#### [TESTO FORNITO]
—————

“L’Amministrazione Provinciale e il suo Presidente non hanno mai subìto alcuna pressione da chicchessia, né sul tema dell’ostello della gioventù, né su altre questioni, come dimostra la concretezza dell’attività amministrativa, trasparente, corretta ed efficiente, che ha consentito di portare a termine tante iniziative che precedenti amministrazioni non avevano saputo ultimare”.
Si esprime così l’Assessore Provinciale Rino Lazzari in risposta ad un intervento del consigliere provinciale Acquaviva.
“In relazione specificatamente alla problematica relativa al progetto dell’Ostello della Gioventù – ha detto ancora Lazzari – sin dall’insediamento questa amministrazione ha ravvisato l’opportunità per la città e più in particolare per la comunità di Belvedere, del recupero della struttura esistente che versava in totale stato di abbandono, ed in parte occupata anche abusivamente da clandestini senza fissa dimora. Ci si è trovati però di fronte ad un progetto oltremodo datato nel tempo, esitato dalla Soprintendenza in data 15/07/1997, dalla Commissione Edilizia Comunale in data 19/07/1999 e approvata in linea tecnica in data 20/10/1999, e successivamente adeguata alla L. 7/2002 dalla Giunta Provinciale in data 23/05/2009, sulla scorta del prezziario 2001, per un importo complessivi di un milione e 900 mila euro circa .
Tale progetto – continua ancora Lazzari – cui le precedenti amministrazioni non hanno dato seguito, stante che non si è mai provveduto al ritiro dell’autorizzazione edilizia, è stato ammesso a contributo in data 17/05/2001 da parte del Ministero Lavori Pubblici all’interno dei PRUST, e di fatto è stato superato a seguito dell’approvazione del nuovo P.R.G..
L’inadeguatezza del contributo ove si consideri il lungo tempo intercorso (2001-2008) e l’esagerazione di alcune impostazioni progettuali che penalizzavano il numero di posti letto da realizzare e quindi ne riducevano l’economicità della gestione, hanno indotto l’Amministrazione a rivedere il progetto aumentando il numero dei posti letto e contenendone il costo all’interno del contributo ottenuto.
Il progetto predisposto, presentato all’Amministrazione Comunale, munito dei visti di Soprintendenza e Vigili del Fuoco, è in corso di istruzione da parte dell’ufficio Urbanistica del Comune, e si sta verificando la rispondenza del progetto alle sopravvenute richieste da parte degli uffici comunali, al fine di apportare le opportune modifiche e correzioni, e consentire l’approvazione dello stesso nel più breve tempo possibile.
L’Amministrazione Provinciale- ha concluso l’assessore provinciale – è impegnata a realizzare questa storica incompiuta, peraltro utile alla crescita della ricettività turistica della nostra provincia nel segmento giovanile.
I problemi tecnici dovuti al lungo tempo trascorso, da quando il primo progetto fu redatto, verranno finalmente superati ormai in breve tempo, in modo da rendere fruibile questa struttura abbandonata da anni.”

—————

#### [COSA FARE]
- a) Indica se ciascuna affermazione concorda con il testo sull'ostello, rispondendo sì o no e citando le parole decisive: (i) il progetto fu esitato dalla Soprintendenza nel 1997; (ii) il Ministero Lavori Pubblici ammise il progetto a contributo nel 2009; (iii) la revisione del progetto ha ridotto il numero dei posti letto.
- b) Per favore, riporta parola per parola il tratto del testo sull'ostello che va da "L’inadeguatezza del contributo" fino a "del contributo ottenuto.".

#### [DATI FORNITI]
—————

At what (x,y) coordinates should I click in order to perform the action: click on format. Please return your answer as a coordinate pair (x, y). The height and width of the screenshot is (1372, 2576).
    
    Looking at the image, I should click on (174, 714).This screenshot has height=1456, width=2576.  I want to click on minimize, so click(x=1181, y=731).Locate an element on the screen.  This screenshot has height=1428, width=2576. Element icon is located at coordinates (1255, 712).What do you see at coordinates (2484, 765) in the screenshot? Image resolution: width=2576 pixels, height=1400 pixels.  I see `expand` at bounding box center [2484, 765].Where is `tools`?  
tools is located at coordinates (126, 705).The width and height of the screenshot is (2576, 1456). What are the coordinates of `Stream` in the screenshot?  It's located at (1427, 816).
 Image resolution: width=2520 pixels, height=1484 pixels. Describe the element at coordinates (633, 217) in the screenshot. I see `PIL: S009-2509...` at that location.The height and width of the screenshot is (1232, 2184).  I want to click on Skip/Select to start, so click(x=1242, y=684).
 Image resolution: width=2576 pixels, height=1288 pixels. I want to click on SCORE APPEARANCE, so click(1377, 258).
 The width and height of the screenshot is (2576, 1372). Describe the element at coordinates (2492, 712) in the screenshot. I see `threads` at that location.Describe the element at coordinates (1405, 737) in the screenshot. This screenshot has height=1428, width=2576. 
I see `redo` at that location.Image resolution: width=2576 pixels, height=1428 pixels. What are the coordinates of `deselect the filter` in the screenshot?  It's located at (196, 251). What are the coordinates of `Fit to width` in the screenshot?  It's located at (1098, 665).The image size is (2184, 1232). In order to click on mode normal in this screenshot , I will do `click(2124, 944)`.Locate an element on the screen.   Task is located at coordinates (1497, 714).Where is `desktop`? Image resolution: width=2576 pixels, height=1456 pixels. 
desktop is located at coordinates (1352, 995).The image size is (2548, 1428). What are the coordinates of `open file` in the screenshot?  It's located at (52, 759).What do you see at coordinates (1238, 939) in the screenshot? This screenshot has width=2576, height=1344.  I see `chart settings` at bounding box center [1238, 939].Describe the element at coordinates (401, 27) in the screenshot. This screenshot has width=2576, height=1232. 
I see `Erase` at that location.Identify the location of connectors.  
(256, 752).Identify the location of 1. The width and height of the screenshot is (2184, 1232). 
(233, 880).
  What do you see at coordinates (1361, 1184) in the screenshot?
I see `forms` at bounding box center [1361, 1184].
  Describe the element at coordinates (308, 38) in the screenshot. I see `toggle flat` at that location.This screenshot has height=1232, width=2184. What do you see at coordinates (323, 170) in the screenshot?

—————

#### [SOLUZIONI]
- a)
(i) Sì: «esitato dalla Soprintendenza in data 15/07/1997».
(ii) No: «è stato ammesso a contributo in data 17/05/2001 da parte del Ministero Lavori Pubblici».
(iii) No: «aumentando il numero dei posti letto».

- b)
L’inadeguatezza del contributo ove si consideri il lungo tempo intercorso (2001-2008) e l’esagerazione di alcune impostazioni progettuali che penalizzavano il numero di posti letto da realizzare e quindi ne riducevano l’economicità della gestione, hanno indotto l’Amministrazione a rivedere il progetto aumentando il numero dei posti letto e contenendone il costo all’interno del contributo ottenuto.